▶ **WORK TO BE COMPLETED**
Copy the material below line for line, without changing anything.

▶ **ROWS**
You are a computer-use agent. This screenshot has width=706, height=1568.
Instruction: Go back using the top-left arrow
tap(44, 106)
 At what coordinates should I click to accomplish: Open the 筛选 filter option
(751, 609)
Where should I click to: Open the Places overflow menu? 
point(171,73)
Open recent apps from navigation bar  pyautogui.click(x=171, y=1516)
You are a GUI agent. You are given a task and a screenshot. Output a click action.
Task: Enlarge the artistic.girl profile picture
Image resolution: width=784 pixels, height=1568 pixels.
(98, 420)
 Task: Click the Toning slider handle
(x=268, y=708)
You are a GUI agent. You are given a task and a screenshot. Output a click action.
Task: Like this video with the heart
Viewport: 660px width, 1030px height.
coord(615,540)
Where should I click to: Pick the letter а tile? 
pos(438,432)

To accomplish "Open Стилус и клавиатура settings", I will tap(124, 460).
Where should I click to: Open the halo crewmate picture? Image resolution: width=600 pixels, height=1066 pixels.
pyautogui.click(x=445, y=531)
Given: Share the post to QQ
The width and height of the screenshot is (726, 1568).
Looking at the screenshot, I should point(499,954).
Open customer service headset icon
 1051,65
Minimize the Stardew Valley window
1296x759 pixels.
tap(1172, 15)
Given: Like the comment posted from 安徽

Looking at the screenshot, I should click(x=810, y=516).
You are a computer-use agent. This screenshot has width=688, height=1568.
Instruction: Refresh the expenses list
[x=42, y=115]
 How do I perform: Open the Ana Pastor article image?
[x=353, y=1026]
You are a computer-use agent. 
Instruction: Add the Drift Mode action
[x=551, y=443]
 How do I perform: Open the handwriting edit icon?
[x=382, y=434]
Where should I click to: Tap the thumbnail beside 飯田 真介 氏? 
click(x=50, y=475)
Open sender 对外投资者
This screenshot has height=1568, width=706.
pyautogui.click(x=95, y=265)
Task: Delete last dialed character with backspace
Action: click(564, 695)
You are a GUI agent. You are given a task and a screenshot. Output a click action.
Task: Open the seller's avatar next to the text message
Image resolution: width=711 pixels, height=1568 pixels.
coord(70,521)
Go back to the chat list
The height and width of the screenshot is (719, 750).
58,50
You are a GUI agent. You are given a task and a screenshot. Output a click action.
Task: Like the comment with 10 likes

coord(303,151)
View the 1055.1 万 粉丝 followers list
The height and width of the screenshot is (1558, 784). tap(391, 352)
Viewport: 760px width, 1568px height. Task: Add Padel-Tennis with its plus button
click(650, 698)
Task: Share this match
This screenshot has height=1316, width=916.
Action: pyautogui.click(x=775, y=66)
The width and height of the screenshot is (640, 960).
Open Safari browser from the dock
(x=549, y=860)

▶ **WRITTEN ANSWER**
You are a computer-use agent. This screenshot has width=706, height=1568.
Instruction: Go back using the top-left arrow
tap(44, 106)
 At what coordinates should I click to accomplish: Open the 筛选 filter option
(751, 609)
Where should I click to: Open the Places overflow menu? 
point(171,73)
Open recent apps from navigation bar  pyautogui.click(x=171, y=1516)
You are a GUI agent. You are given a task and a screenshot. Output a click action.
Task: Enlarge the artistic.girl profile picture
Image resolution: width=784 pixels, height=1568 pixels.
(98, 420)
 Task: Click the Toning slider handle
(x=268, y=708)
You are a GUI agent. You are given a task and a screenshot. Output a click action.
Task: Like this video with the heart
Viewport: 660px width, 1030px height.
coord(615,540)
Where should I click to: Pick the letter а tile? 
pos(438,432)

To accomplish "Open Стилус и клавиатура settings", I will tap(124, 460).
Where should I click to: Open the halo crewmate picture? Image resolution: width=600 pixels, height=1066 pixels.
pyautogui.click(x=445, y=531)
Given: Share the post to QQ
The width and height of the screenshot is (726, 1568).
Looking at the screenshot, I should point(499,954).
Open customer service headset icon
 1051,65
Minimize the Stardew Valley window
1296x759 pixels.
tap(1172, 15)
Given: Like the comment posted from 安徽

Looking at the screenshot, I should click(x=810, y=516).
You are a computer-use agent. This screenshot has width=688, height=1568.
Instruction: Refresh the expenses list
[x=42, y=115]
 How do I perform: Open the Ana Pastor article image?
[x=353, y=1026]
You are a computer-use agent. 
Instruction: Add the Drift Mode action
[x=551, y=443]
 How do I perform: Open the handwriting edit icon?
[x=382, y=434]
Where should I click to: Tap the thumbnail beside 飯田 真介 氏? 
click(x=50, y=475)
Open sender 对外投资者
This screenshot has height=1568, width=706.
pyautogui.click(x=95, y=265)
Task: Delete last dialed character with backspace
Action: click(564, 695)
You are a GUI agent. You are given a task and a screenshot. Output a click action.
Task: Open the seller's avatar next to the text message
Image resolution: width=711 pixels, height=1568 pixels.
coord(70,521)
Go back to the chat list
The height and width of the screenshot is (719, 750).
58,50
You are a GUI agent. You are given a task and a screenshot. Output a click action.
Task: Like the comment with 10 likes

coord(303,151)
View the 1055.1 万 粉丝 followers list
The height and width of the screenshot is (1558, 784). tap(391, 352)
Viewport: 760px width, 1568px height. Task: Add Padel-Tennis with its plus button
click(650, 698)
Task: Share this match
This screenshot has height=1316, width=916.
Action: pyautogui.click(x=775, y=66)
The width and height of the screenshot is (640, 960).
Open Safari browser from the dock
(x=549, y=860)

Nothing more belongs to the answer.